Doktor mówi do Giriśa: „Twoja piosenka jest dobra – ta o winie. Pochodzi z życia Buddhy.”
Thakur wzywa Giriśa i Kalipadę do śpiewania. Śpiewają piosenkę:
To moja ukochana wina, w którą przeplatałam girlandę sznurków.
Kto ostrożnie gra na winie, zawsze czerpie z niej nektar.
Jeśli potrafisz zaśpiewać natchnioną piosenkę z ładną nutą muzyczną, słodka melodia popłynie setkami strumieni.

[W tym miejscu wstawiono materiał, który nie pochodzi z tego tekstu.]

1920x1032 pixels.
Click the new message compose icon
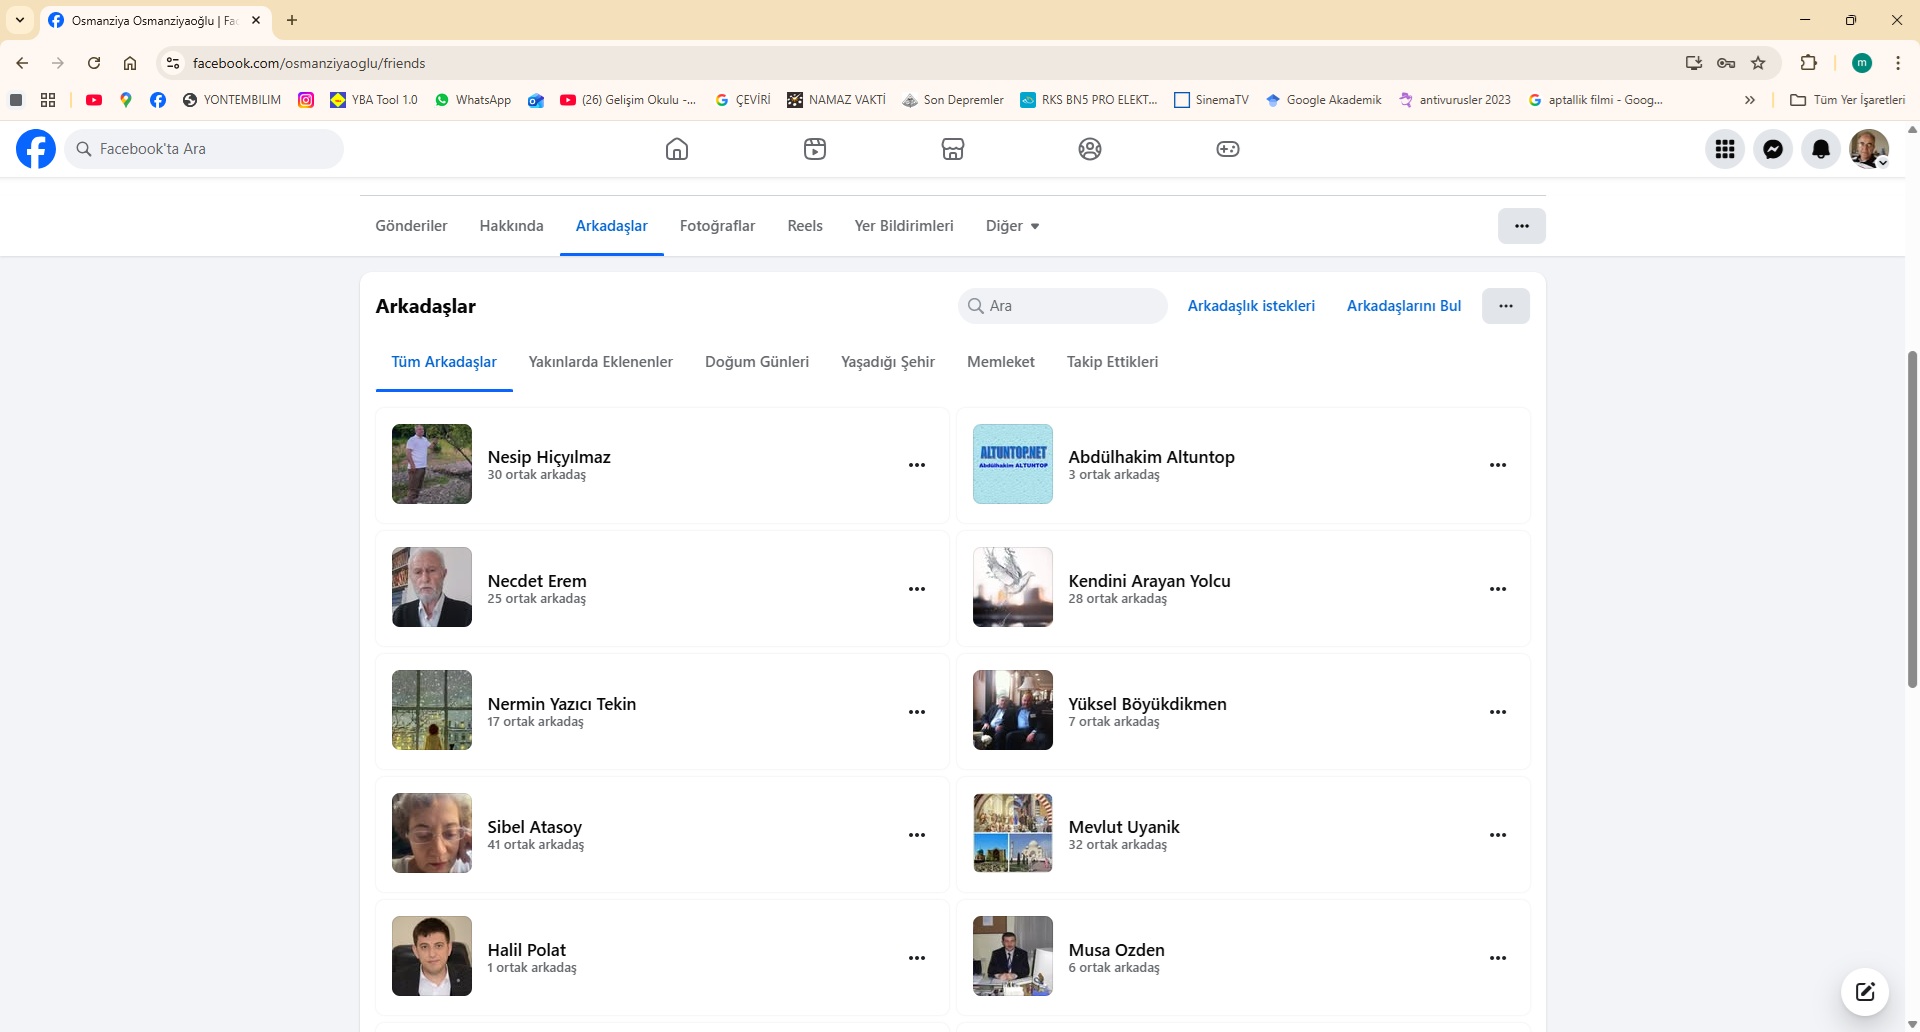point(1865,992)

Wina nie odtwarza muzyki poprzez rozciąganie lub zrywanie miękkiej struny ani przez jej rozluźnianie.
Piosenka:
Chcę spokoju. Gdzie mogę go dostać?
Skąd przyszedłem i dokąd zmierzam?
Chodzę i wracam wielokrotnie. Jak bardzo się śmieję i płaczę!

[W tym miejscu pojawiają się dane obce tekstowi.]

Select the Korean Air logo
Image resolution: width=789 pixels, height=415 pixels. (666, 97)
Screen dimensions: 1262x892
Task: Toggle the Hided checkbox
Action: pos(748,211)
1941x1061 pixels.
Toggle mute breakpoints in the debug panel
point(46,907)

Zadaję sobie więc pytanie, dokąd mam się udać?
Kto każe mi grać? I po co w ogóle mam grać?
Choć nie śpię, śpię – jak zaczarowany.
Co to za ciemność? Czy kiedykolwiek nadejdzie świt?

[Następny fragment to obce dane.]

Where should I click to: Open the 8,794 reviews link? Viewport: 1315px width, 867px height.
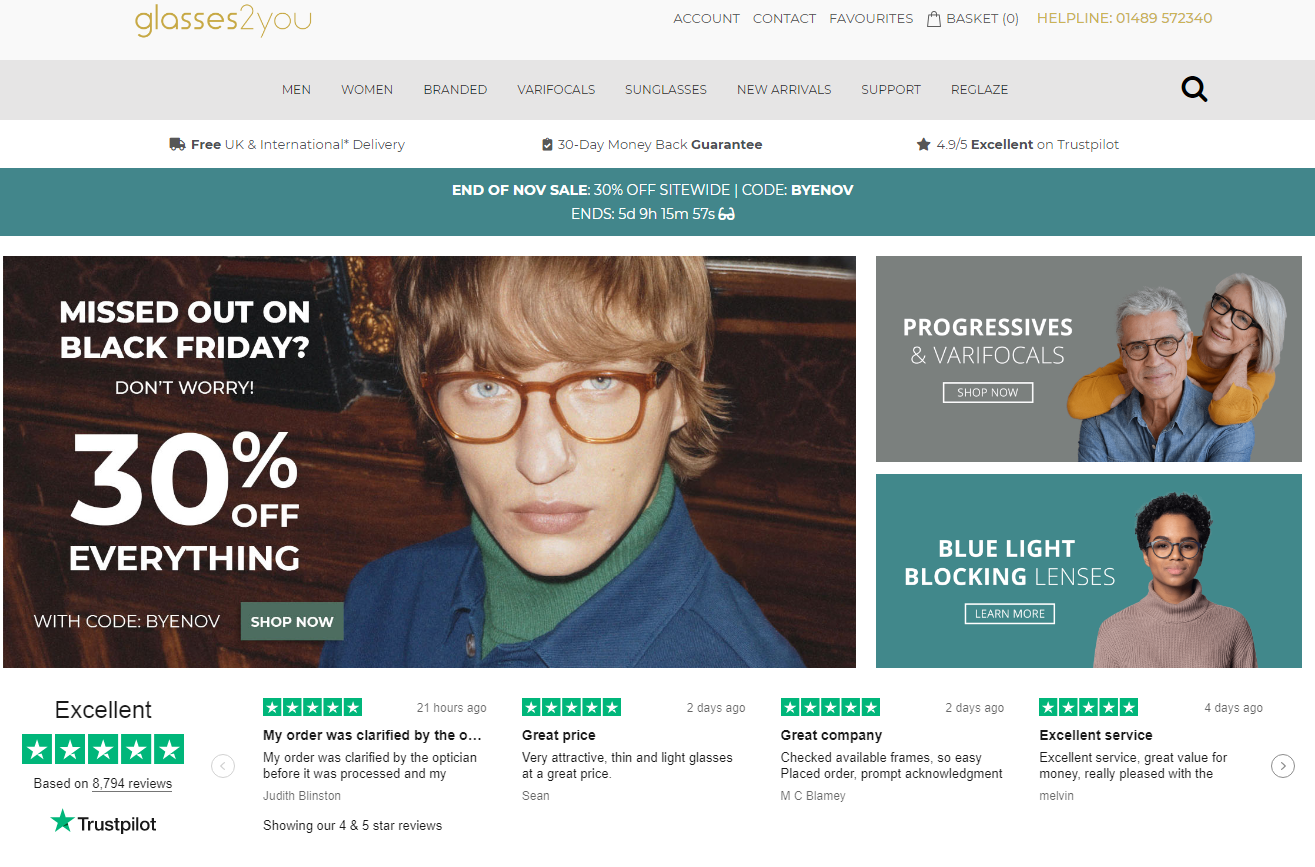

Biegnę bez przerwy jak silny prąd wiatru.
Nie wiem kto przyszedł skąd, po co przyszedł i dokąd jest zabierany.
Pływam i pływam i docieram do tak wielu krajów. Otacza mnie hałas krzyków rozpaczy.
Tak wielu przychodzi i odchodzi, śmiejąc się i śpiewając – są tutaj teraz, a potem ich nie ma.
Co mnie tu sprowadziło i w jaką pracę się zaangażowałem? Kto wie, jaka sztuka jest wystawiana.
Czy prąd wody może się zatrzymać? Gdzie mam iść? Czy nie ma brzegu?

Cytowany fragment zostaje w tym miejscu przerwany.